Respiratory complications include dyspnea, hypoxia, respiratory arrest, hyperventilation, and aspiration. Patients with upper airway diseases such as brachycephalic syndrome should be anticipated for potential airway obstruction. Obstruction most often occurs at extubation and close monitoring of these patients in recovery and overnight after surgery is essential. In severe cases, tracheostomy may be necessary. At the very least, an injection of a fast acting corticosteroid can be used to help decrease airway inflammation. Aspiration and subsequent pneumonia can be a very serious complication that can result in prolonged hospitalization, client cost, and even death. Patients at risk include those receiving upper airway procedures, vomiting, and positioning. Those as risk can be treated prior to anesthesia with metaclopramide to promote gastric emptying and marpopitant to reduce vomiting from anesthetic and analgesic drug administration.

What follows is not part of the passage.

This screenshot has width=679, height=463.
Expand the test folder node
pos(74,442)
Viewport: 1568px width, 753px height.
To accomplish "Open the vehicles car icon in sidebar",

Cardiovascular complications that can occur during anesthesia include bradyarrhythmias, tachyarrhythmias, hypotension, and hypertension. Tachyarrhythmias, including ventricular arrhythmias, can be more dangerous than bradyarrhythmias because they increase the myocardium demand for oxygen which can lead to malignant rhythms and can be more refractory to rescue therapy. It is critical to identify preexisting cardiovascular conditions and stabilize patients prior to anesthesia for routine procedures. For patients requiring anesthesia for emergency treatments unstable cardiovascular conditions put them at an increased risk for anesthetic morbitiy and mortality.
Other complications that can occur include postoperative renal insufficiency, electrolyte and acid base abnormalities, hypoglycemia, myopathy and neuropathy, recovery dysphoria, and prolonged recovery. Many of these can be avoided with proper prior work up and anesthetic planning. However, vigilant patient monitoring during anesthesia can help curtail the unexpected problems.
Human and anesthetic machine error can also lead to anesthetic complications. Proper machine maintenance, including monitoring equipment is vital for prevention of avoidable mishaps. Advanced and continued training of staff is also important and can be a wise investment for a veterinary practice. Well trained anesthetist trained in identifying warning signs of impending problems can be exceptionally valuable for patient care and client satisfaction.